Glad to see such an update though! :D
Still really curious to find out more on Amber's past - especially that former love interest she seems to have had. At the same time, I'm really loving the way you wrote out her relationship with Victoria. The two of the have this sense of closeness, and like you said yourself, they've both actually very similar. They compliment each other very well. c:

Thanks so much for the update! Definitely looking forward to the next one. :3
nigaii
#4
Chapter 11: Thank you for the update♥
Reversable #5
Chapter 11: AT LONG LAST. FINALLY xD
rolipolee #6
Chapter 10: If there's one thing i don't like here, it's how amber is so lesbo here!! I totally can't fathom that. :(

But that aside, i absolutely love your story. The way you write em is so genius! It's like im reading a book. And i am not kidding here. But i sure hope that amber's secret will be revealed soon. That her being a girl and not a boy.

And geez. Victoria is making me think that's become some psycho crazy for revenge. Ooooh scary.

P.S. I actually came here for henber and i would like to say that i'm not disappointed because damn, this is one of the best written fics ever. \m/ rock on!

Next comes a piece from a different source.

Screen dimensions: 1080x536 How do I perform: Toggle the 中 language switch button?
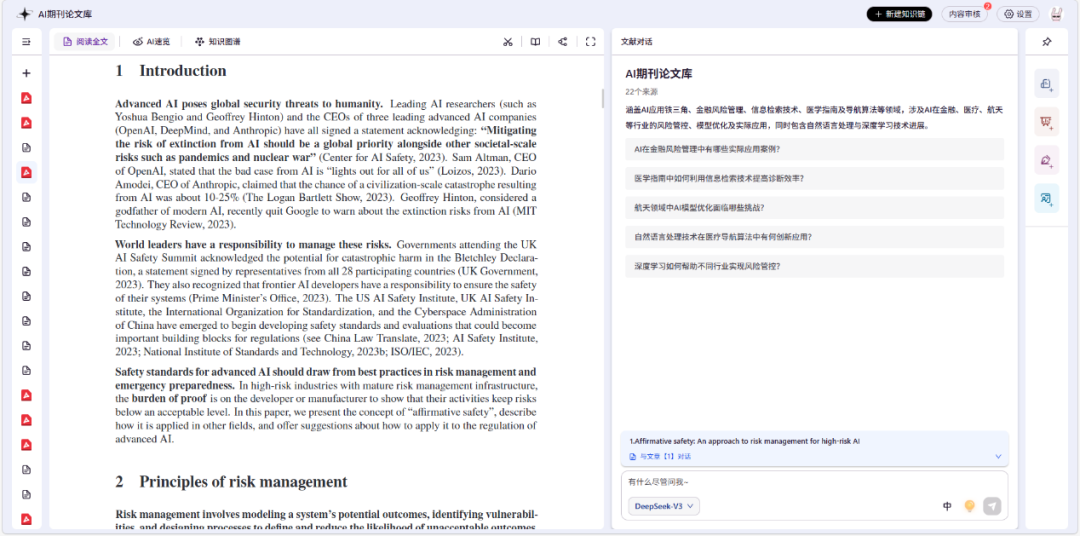(x=947, y=506)
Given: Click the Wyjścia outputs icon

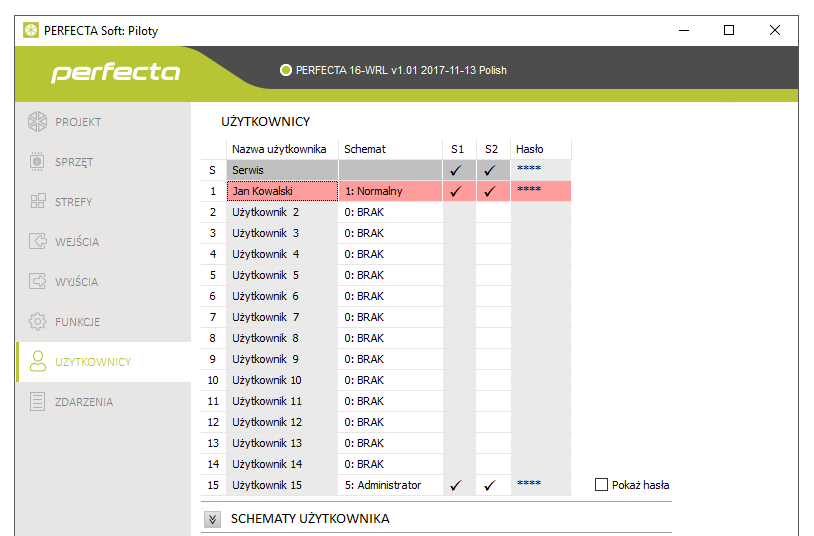Looking at the screenshot, I should coord(37,282).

Will be waiting for the next chap~ :)
Jason17 #7
Chapter 10: .__. I'm scared of Vic like lil dino bro below me now *hides behind Lil Dinober*
iya_007
#8
Chapter 10: I'm scared of Vic....she's full of anger :|
ziammmmm
#9
Chapter 9: Aaawwwwww. That sad part when my Amber kissed Krystal's cheek?! T_T
1b1a1dkorean
#10
Chapter 9: The wait was worth it. That was good.